### TEXTE DE LECTURE
* * *
Par Laurent Burlet et Ugo Moret
Il y a un mois, il y avait eu une conférence de presse. Ce jeudi, les prostituées du quartier de Gerland ont manifesté jusqu’à la préfecture du Rhône.
Même cause, même discours. Depuis la fin du mois de mars, les opérations de police se multiplient pour faire appliquer les arrêtés municipaux qui interdisent le stationnement des camionnettes de prostituées dans les zones industrielles du quartier de Gerland depuis 2008.
Conséquence : « on ne peut plus travailler », constate Anna, une prostituée italienne de 37 ans :
« La police passe plusieurs fois par semaine, voire plusieurs fois par jour. Avant, je faisais trente clients. Maintenant, je n’en fais que cinq quand je peux garer ma camionnette. Et en plus, je dois payer les PV et la fourrière ».
Des prostituées venues d’Espagne, où « c’est la crise »
* * *
### DONNÉES FOURNIES

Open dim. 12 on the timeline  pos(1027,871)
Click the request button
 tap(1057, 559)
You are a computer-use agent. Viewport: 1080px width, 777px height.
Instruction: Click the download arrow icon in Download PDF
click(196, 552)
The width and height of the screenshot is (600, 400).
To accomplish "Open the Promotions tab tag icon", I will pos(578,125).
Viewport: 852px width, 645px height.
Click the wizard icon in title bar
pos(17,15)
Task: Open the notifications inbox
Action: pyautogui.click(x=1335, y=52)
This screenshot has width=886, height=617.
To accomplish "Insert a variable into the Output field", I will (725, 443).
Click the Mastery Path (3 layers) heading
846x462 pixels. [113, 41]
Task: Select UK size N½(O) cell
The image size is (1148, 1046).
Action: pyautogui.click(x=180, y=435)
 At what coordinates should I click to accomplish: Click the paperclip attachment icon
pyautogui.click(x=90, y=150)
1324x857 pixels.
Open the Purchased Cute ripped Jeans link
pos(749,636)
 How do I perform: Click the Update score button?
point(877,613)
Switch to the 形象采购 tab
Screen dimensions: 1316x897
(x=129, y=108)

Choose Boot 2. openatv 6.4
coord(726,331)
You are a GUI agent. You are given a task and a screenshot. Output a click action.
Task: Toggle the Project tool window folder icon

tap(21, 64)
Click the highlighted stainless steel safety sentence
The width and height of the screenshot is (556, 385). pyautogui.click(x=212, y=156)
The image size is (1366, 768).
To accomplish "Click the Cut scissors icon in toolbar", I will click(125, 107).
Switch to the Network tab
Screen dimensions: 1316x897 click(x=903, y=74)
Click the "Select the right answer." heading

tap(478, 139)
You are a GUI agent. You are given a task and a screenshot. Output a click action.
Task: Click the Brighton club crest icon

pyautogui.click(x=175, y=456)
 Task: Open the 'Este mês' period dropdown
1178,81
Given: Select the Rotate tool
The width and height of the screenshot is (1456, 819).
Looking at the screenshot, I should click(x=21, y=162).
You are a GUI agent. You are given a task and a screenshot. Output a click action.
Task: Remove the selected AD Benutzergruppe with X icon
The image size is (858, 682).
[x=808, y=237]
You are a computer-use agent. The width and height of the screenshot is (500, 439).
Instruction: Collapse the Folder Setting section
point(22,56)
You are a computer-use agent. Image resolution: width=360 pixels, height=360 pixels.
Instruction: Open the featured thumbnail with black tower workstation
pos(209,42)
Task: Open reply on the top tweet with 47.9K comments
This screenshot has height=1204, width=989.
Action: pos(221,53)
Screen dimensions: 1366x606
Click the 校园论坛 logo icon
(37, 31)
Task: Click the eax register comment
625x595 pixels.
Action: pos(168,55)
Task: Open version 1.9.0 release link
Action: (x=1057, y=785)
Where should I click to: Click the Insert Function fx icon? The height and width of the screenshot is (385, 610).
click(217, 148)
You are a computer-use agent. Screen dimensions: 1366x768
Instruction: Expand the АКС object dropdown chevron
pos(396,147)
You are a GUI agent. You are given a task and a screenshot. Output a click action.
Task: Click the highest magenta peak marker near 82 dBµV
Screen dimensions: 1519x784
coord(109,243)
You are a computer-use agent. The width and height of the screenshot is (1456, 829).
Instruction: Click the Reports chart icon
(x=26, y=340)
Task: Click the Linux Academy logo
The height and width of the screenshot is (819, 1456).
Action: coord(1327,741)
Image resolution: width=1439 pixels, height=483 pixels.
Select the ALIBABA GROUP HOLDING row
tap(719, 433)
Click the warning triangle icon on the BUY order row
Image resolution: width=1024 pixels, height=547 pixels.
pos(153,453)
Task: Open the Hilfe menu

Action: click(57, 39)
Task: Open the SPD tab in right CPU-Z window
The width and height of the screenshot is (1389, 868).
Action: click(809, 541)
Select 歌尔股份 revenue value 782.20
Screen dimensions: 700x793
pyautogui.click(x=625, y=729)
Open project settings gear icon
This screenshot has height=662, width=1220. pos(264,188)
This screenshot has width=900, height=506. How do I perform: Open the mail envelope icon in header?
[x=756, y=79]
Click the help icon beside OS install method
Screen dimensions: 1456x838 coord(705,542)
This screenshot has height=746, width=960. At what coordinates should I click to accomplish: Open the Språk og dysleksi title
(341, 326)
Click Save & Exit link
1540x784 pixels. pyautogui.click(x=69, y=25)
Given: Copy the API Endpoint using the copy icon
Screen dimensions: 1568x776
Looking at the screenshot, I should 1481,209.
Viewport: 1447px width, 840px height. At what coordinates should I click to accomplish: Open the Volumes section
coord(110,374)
* * *
### CONSIGNE
Affichez en entier le texte de lecture sur la manifestation des prostituées de Gerland, sans en modifier un seul mot.

### RÉSULTAT ATTENDU
Par Laurent Burlet et Ugo Moret
Il y a un mois, il y avait eu une conférence de presse. Ce jeudi, les prostituées du quartier de Gerland ont manifesté jusqu’à la préfecture du Rhône.
Même cause, même discours. Depuis la fin du mois de mars, les opérations de police se multiplient pour faire appliquer les arrêtés municipaux qui interdisent le stationnement des camionnettes de prostituées dans les zones industrielles du quartier de Gerland depuis 2008.
Conséquence : « on ne peut plus travailler », constate Anna, une prostituée italienne de 37 ans :
« La police passe plusieurs fois par semaine, voire plusieurs fois par jour. Avant, je faisais trente clients. Maintenant, je n’en fais que cinq quand je peux garer ma camionnette. Et en plus, je dois payer les PV et la fourrière ».
Des prostituées venues d’Espagne, où « c’est la crise »